> The task: Can you format the listing below as a numbered list, skipping any blank lines and leaving out the pictures?

## Start

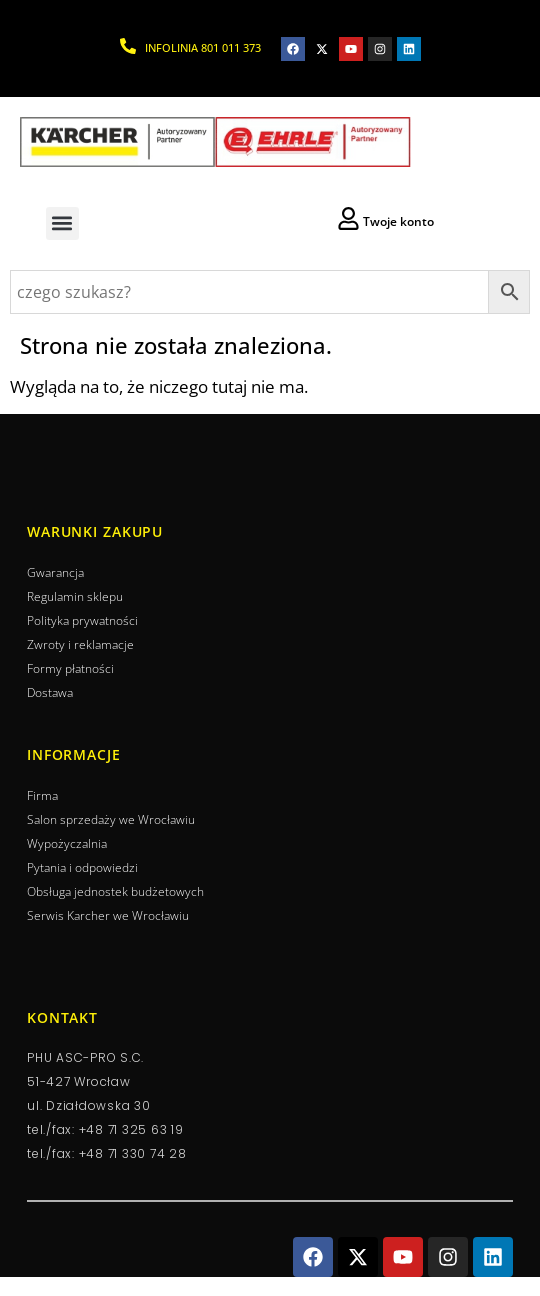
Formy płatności (70, 668)
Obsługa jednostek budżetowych (115, 891)
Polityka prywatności (82, 620)
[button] (62, 223)
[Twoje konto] (348, 218)
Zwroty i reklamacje (80, 644)
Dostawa (50, 692)
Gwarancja (55, 572)
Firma (42, 795)
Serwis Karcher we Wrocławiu (108, 915)
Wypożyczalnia (67, 843)
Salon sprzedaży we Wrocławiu (111, 819)
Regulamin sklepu (75, 596)
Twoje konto (398, 221)
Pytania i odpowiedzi (82, 867)
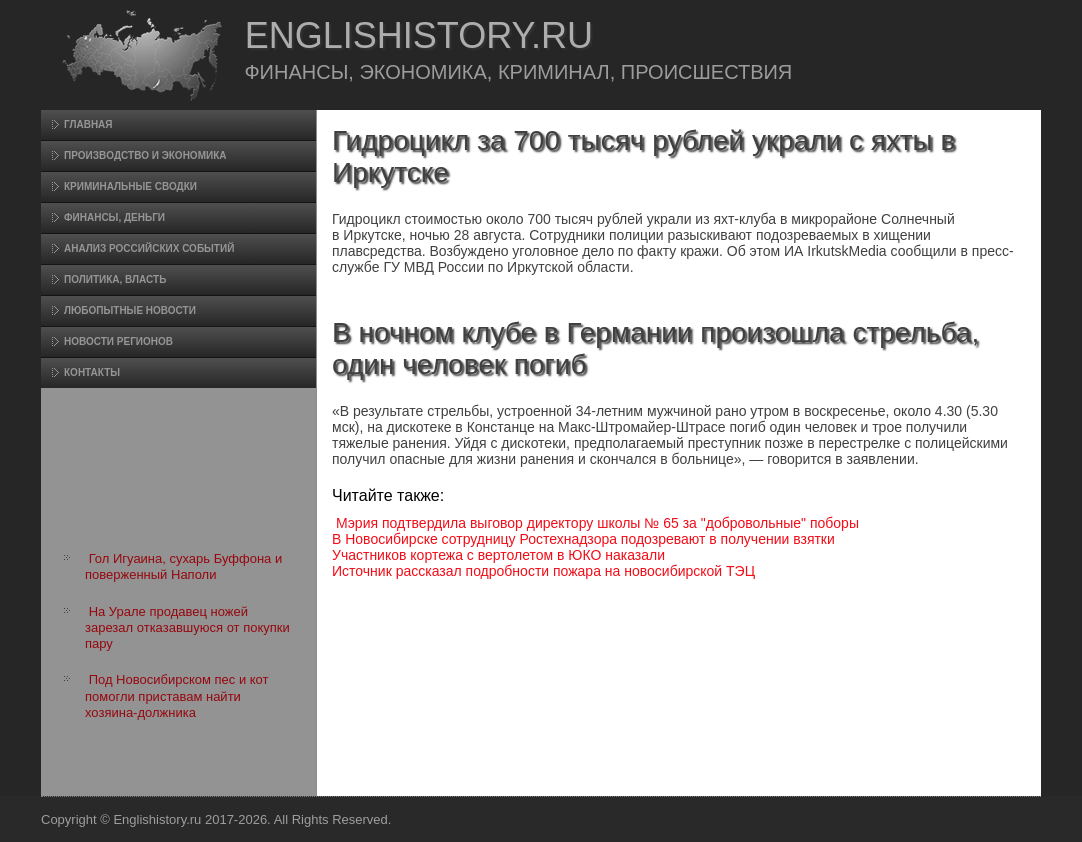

## End

> Exercise response:
1. Formy płatności (70, 668)
2. Obsługa jednostek budżetowych (115, 891)
3. Polityka prywatności (82, 620)
4. [button] (62, 223)
5. [Twoje konto] (348, 218)
6. Zwroty i reklamacje (80, 644)
7. Dostawa (50, 692)
8. Gwarancja (55, 572)
9. Firma (42, 795)
10. Serwis Karcher we Wrocławiu (108, 915)
11. Wypożyczalnia (67, 843)
12. Salon sprzedaży we Wrocławiu (111, 819)
13. Regulamin sklepu (75, 596)
14. Twoje konto (398, 221)
15. Pytania i odpowiedzi (82, 867)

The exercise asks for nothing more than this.